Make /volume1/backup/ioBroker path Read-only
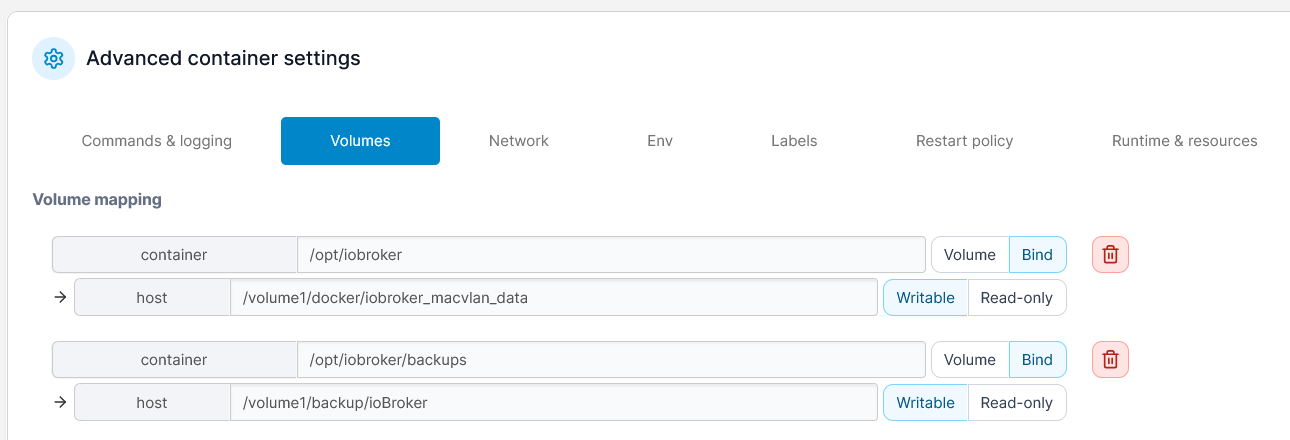Viewport: 1290px width, 440px height. [1016, 403]
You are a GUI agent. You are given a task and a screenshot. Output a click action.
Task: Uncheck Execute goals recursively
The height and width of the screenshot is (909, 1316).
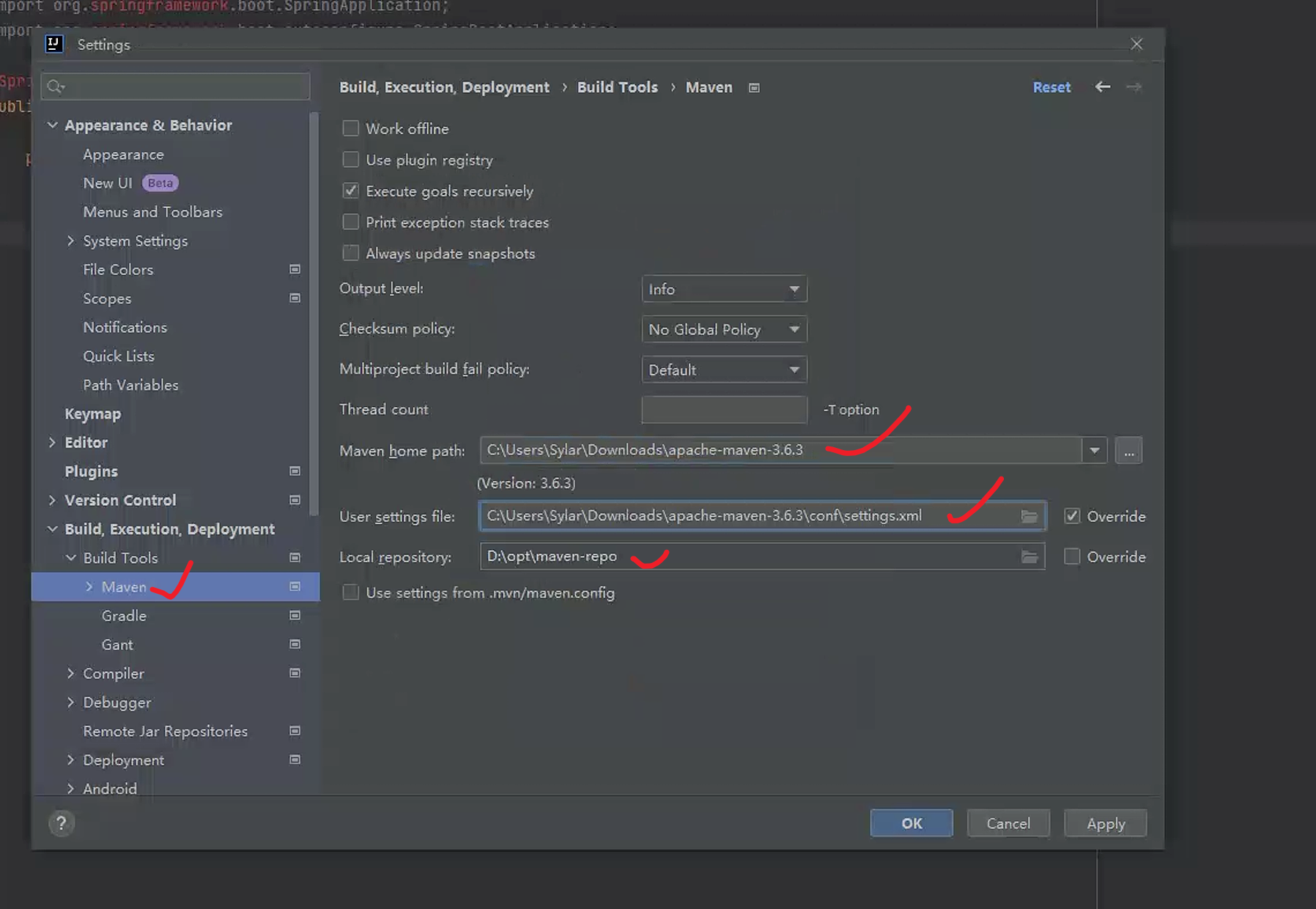[x=351, y=191]
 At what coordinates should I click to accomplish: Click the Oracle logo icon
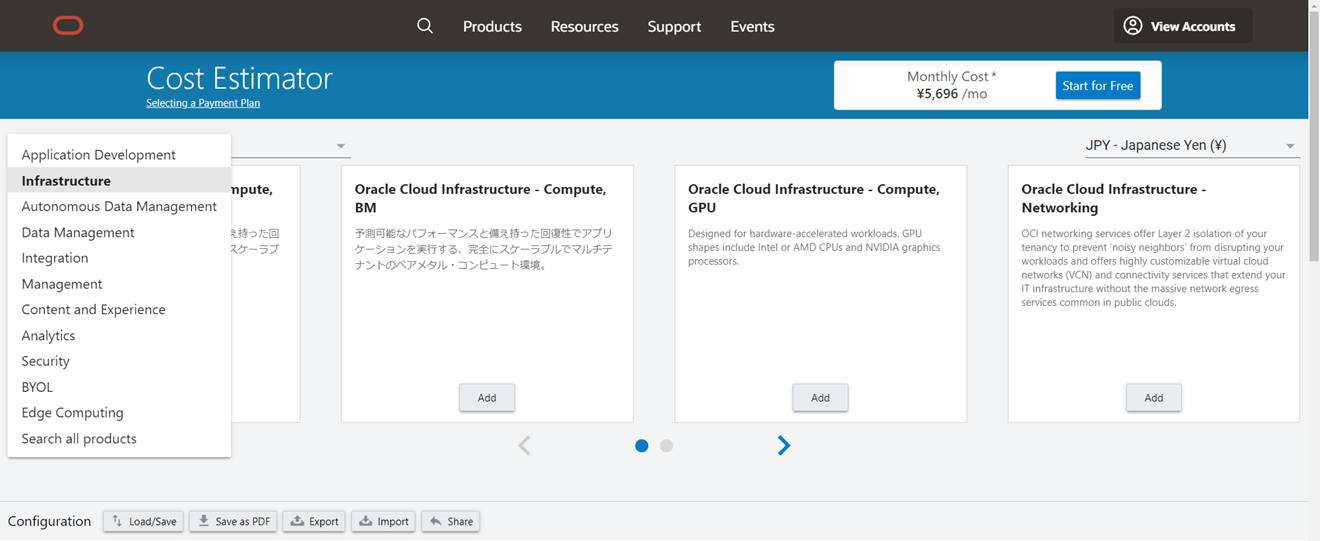(68, 26)
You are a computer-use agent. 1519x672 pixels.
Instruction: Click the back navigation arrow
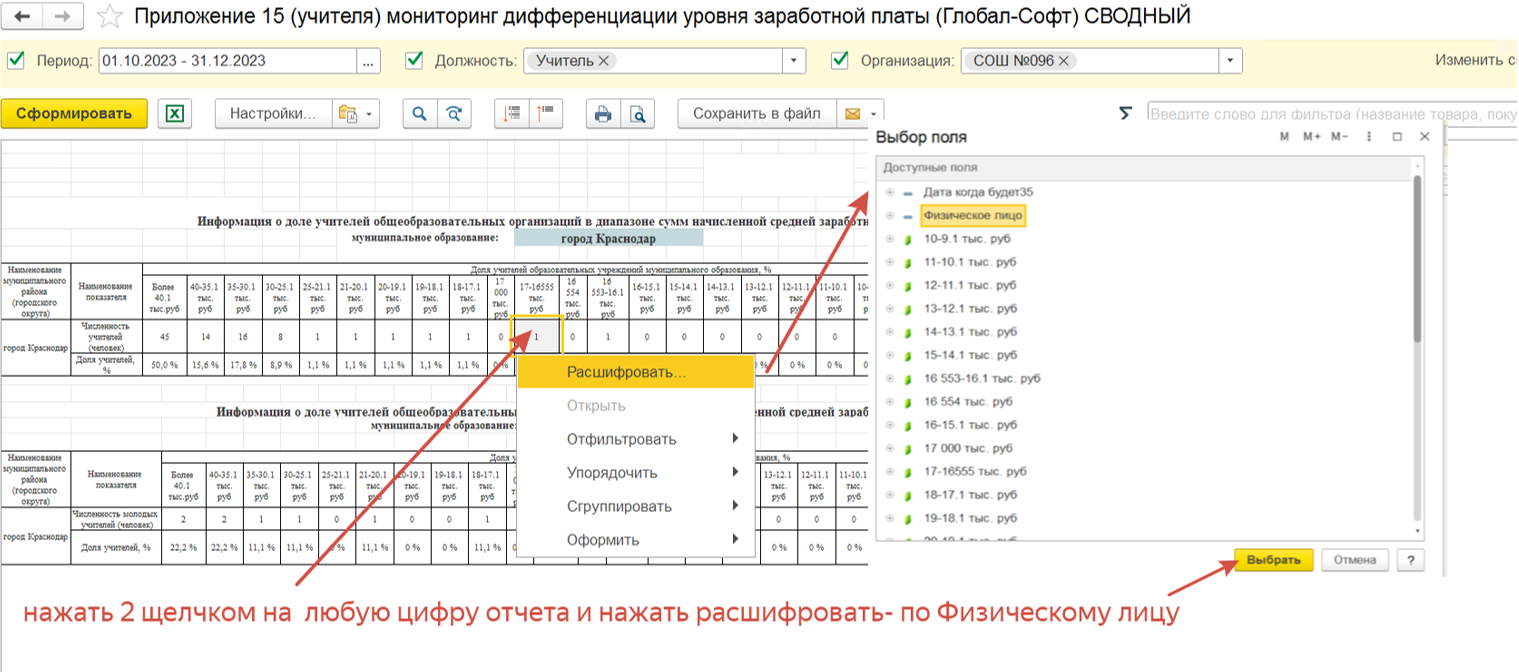pos(24,17)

## DIRECTIONS FOR THIS TASK
Every line above should be returned exactly; the pictures stay out.

## ANSWER TO THE EXERCISE
Make /volume1/backup/ioBroker path Read-only
Viewport: 1290px width, 440px height. [1016, 403]
You are a GUI agent. You are given a task and a screenshot. Output a click action.
Task: Uncheck Execute goals recursively
The height and width of the screenshot is (909, 1316).
[x=351, y=191]
 At what coordinates should I click to accomplish: Click the Oracle logo icon
(68, 26)
You are a computer-use agent. 1519x672 pixels.
Instruction: Click the back navigation arrow
pos(24,17)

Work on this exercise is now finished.